新しく読んだ本、読み返した本の感想などを中心に、好きなものや好きなことについて気ままに書いていくブログです。

【再読】  椰月美智子『しずかな日々』 講談社文庫

 

本日はこちらの作品を再読しました。

小学生の男の子を主人公に、彼が少しずつ成長していく様子を描いた作品です。

「夏休み」の場面が大部分を占めているので、かなり夏を感じることができます。

それでは早速、内容について書いていきたいと思います。

 

以下、内容についての記載あり。未読の方はご注意ください。

 

この物語の主人公は、母子家庭で育った小学五年生の男の子・枝田光輝。勉強も運動も苦手で内気な性格の少年ですが、クラス替えで明るくてお調子者の押野と友達になり、それをきっかけに少しずつ、自身の性格も明るくなっていきます。押野からつけられたニックネームは「えだいち」です。

それまでのえだいちの世界には、母親と自分しかいませんでした。二回の転校経験があり、友達を作るのも苦手。学校では一人で、放課後は寄り道せずに真っ直ぐ家に帰り、簡単な家事をこなし、母と二人でご飯を食べる。母との仲は良好ですが、会話の少ない静かな生活でした。
それが、押野との出会いから一変します。
彼に誘われたのがきっかけで、放課後には三丁目の空き地でクラスや学年、学校も違う子たちと草野球をするようになります(下手っぴですが)。人との会話に慣れていないえだいちは、最初こそおどおどしていたものの、だんだんと他者とのコミュニケーションや自分の意見を言うことを恐れないようになっていきます。ヘタクソ、とからかわれることすら楽しい、と思えるようになったえだいち、大きな進歩です。クラスでもしっかり自分の意見を言えるようになりました。
担任が、光輝の意思を大事にしてくれる椎野先生だったのも良かったと思います。

その後、母の仕事の都合で引っ越すことになったのですが、当然、えだいちは転校するのを嫌がります。
最終的には母だけが引っ越し、彼は近くに住んでいるほとんど面識のない祖父のもとに預けられることになりました。

この祖父の家で過ごす夏休みが、物語の中心になっていると言っても良いでしょう。なんてことのない日常が、丁寧に描かれています。
広い庭、どっしりとした古い家、貫禄のある祖父の顔。はじめは緊張していたえだいちも、徐々に祖父との生活に慣れていきます。さすがに子供は順応が早いですね。
朝早く起きて掃除をし、朝ごはんにすっぱい梅干し入りの巨大なおにぎりを食べる、非常に健康的な生活です。時期は夏休み。庭で素振りをした後、ラジオ体操に行きます。家では水撒きや廊下の雑巾がけをしたり、宿題をしたり、テレビや読書をして過ごしたり、それから三丁目の空き地で押野たちと遊んだり、プールに行ったり、夏休みを満喫しています。良いですね。

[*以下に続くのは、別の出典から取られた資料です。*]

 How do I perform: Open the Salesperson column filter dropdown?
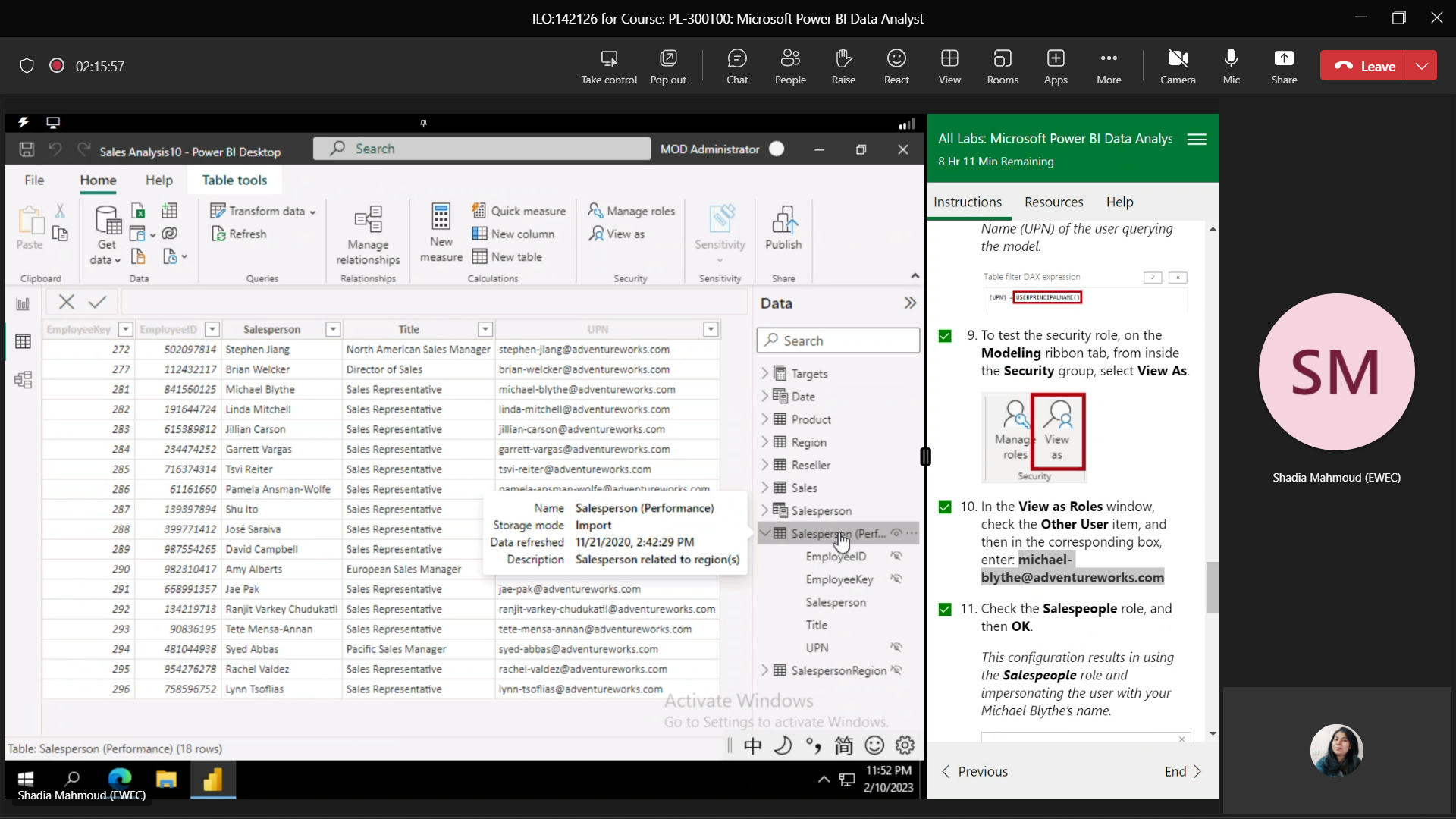[332, 329]
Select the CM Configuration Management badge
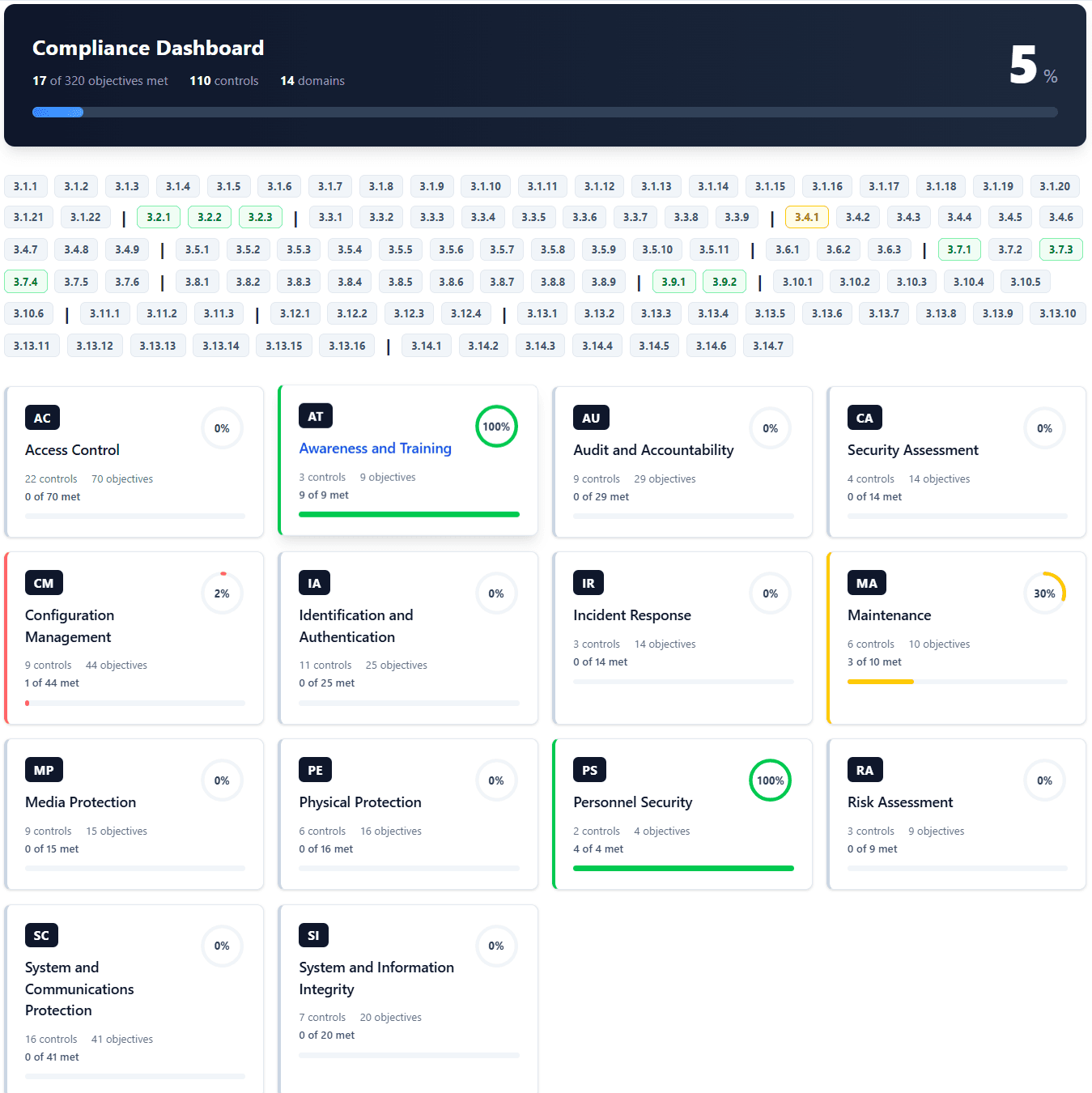Viewport: 1092px width, 1093px height. [44, 582]
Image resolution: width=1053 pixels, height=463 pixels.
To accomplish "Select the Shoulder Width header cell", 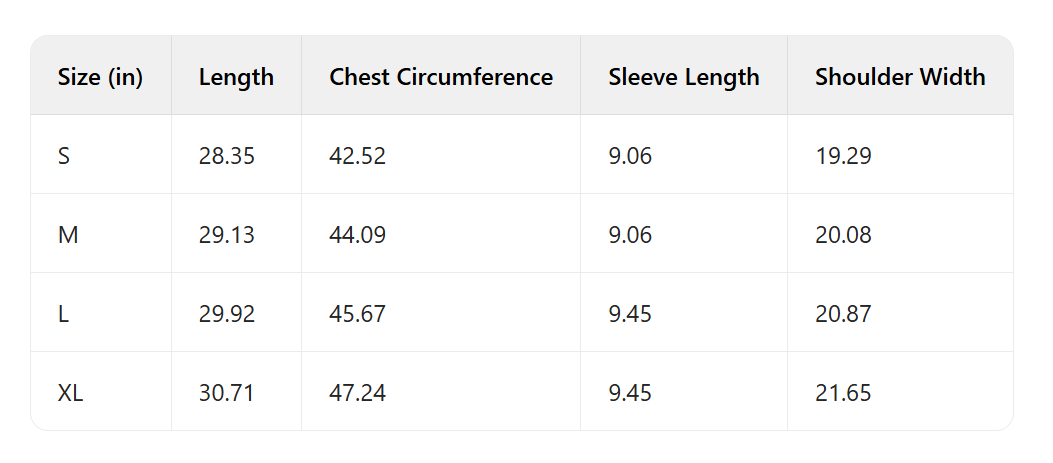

これぞ田舎家、というようなおじいさんの家の描写が大好きです。
築百年以上経つという、柱も床も黒光りした木造の家。クーラーもないのになぜか涼しい。きっとほんのり線香や藺草の香りがするんでしょう。どっしりとした雰囲気は、どこかお寺を思わせます。生活感のあるお寺。私の母の実家がこんな感じなので、読んでいるといつも懐かしい気持ちになります。
ギュウギュウ詰めの冷蔵庫が妙にリアルでした。田舎の冷蔵庫って、大家族でなくても常に物がギュウギュウに詰まっているイメージです。買い置き、作り置きが多いからでしょうね。
おやつには熱いお茶とぬか漬け。風呂上がりには、縁側でうちわと麦茶で夕涼み。滅茶苦茶風流な生活です。日本の夏を全力で楽しんでいます。羨ましい。
終盤で押野や他校生のじゃらし、ヤマが泊まりに来る場面は読んでいて楽しい部分です。
友達同士でスーパーに買い出しに行ったり、狭いお風呂場で大騒ぎしたり、縁側でスイカの種を飛ばし合ったり。みんな本当に楽しそうで、私も混ざりたいくらいです。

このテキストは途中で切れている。